Given request
Arrange the lines below as a two-column CSV with the headers input and output, one row per line. Put each line's text in input and its answer in output, enclose every field in quotation marks, replace line breaks with spaces, and leave the pictures out.

==== Supplied material ====

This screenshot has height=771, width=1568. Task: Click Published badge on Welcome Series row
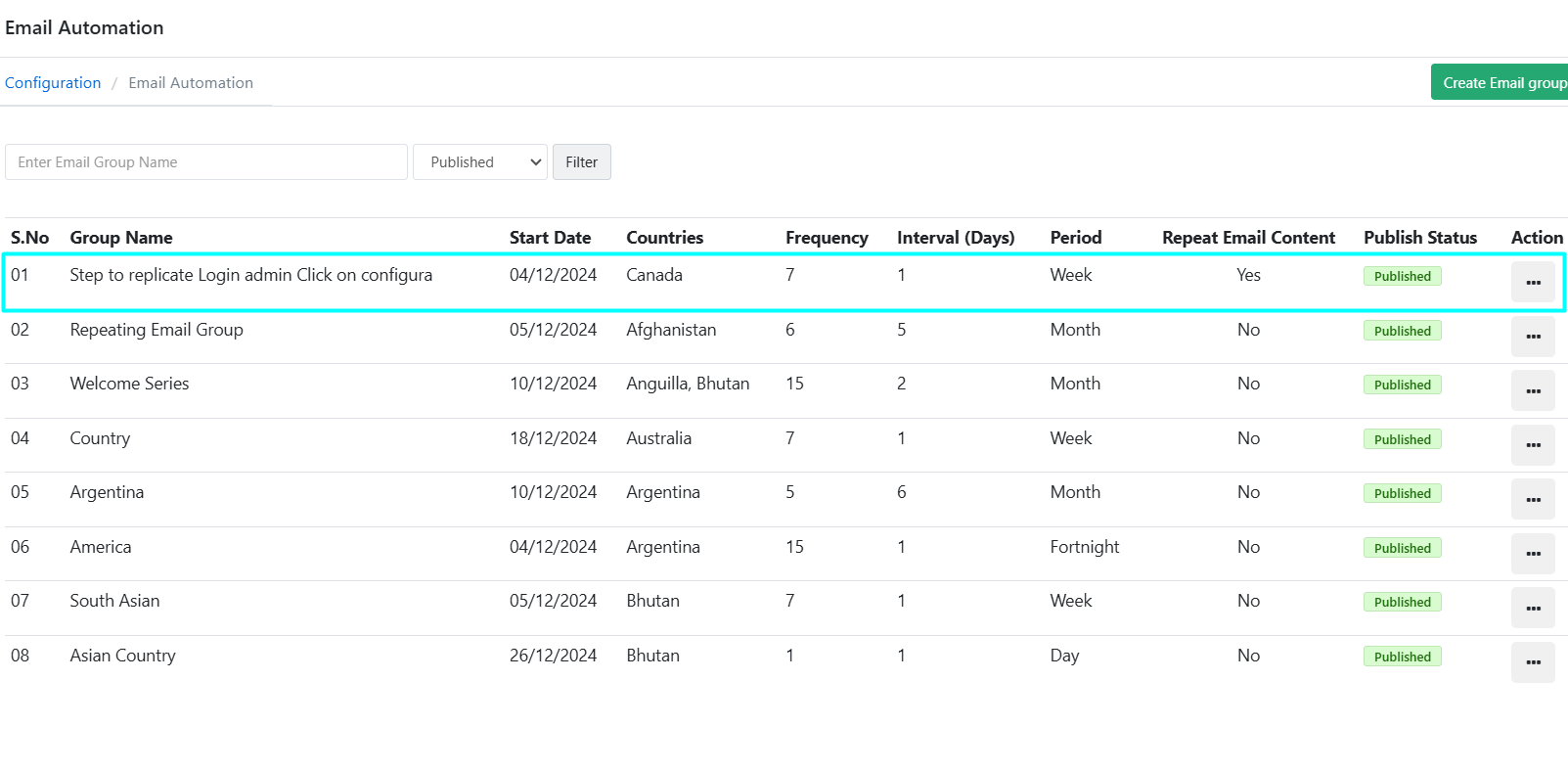tap(1402, 386)
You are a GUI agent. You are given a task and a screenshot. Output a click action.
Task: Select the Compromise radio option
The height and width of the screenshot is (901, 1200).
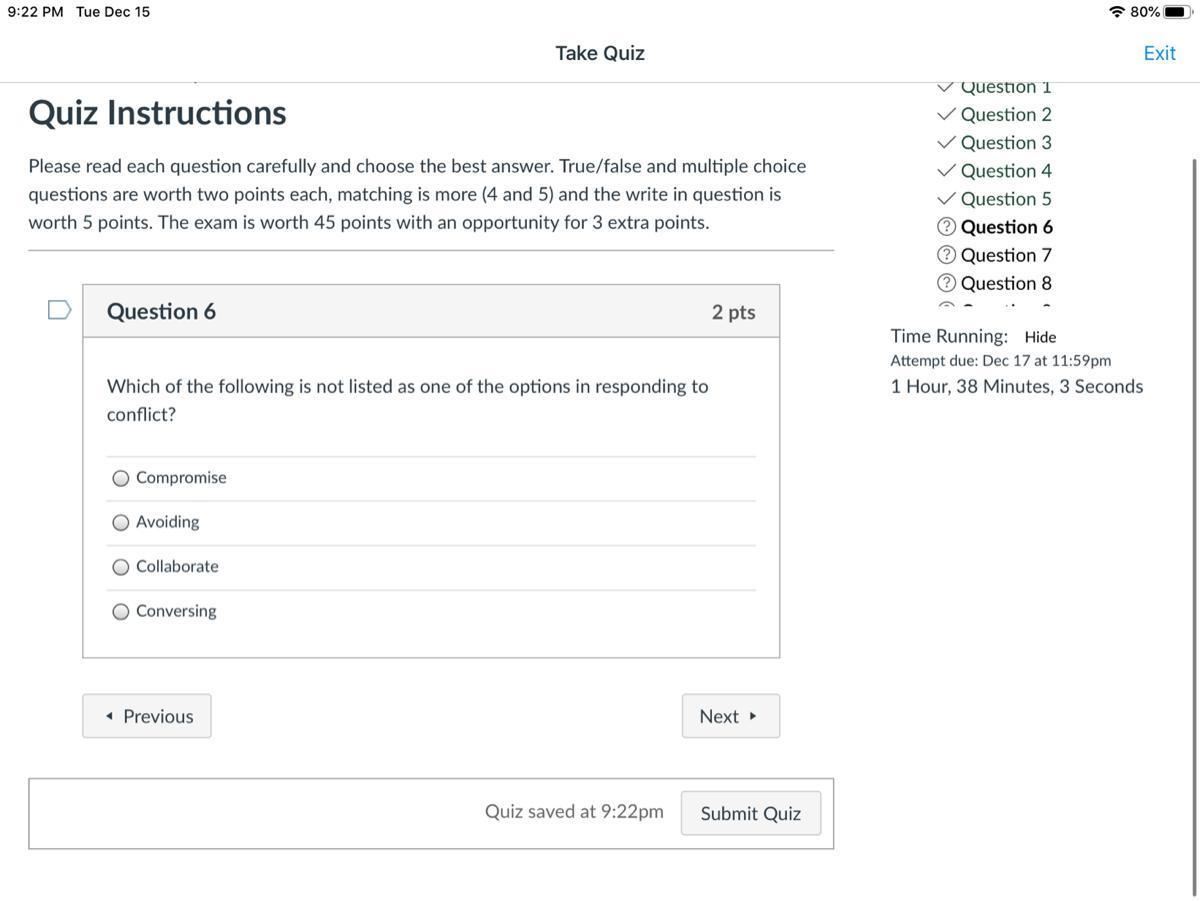pos(121,478)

====

Output for this task
input,output
"This screenshot has height=771, width=1568. Task: Click Published badge on Welcome Series row","tap(1402, 386)"
"You are a GUI agent. You are given a task and a screenshot. Output a click action. Task: Select the Compromise radio option The height and width of the screenshot is (901, 1200).","pos(121,478)"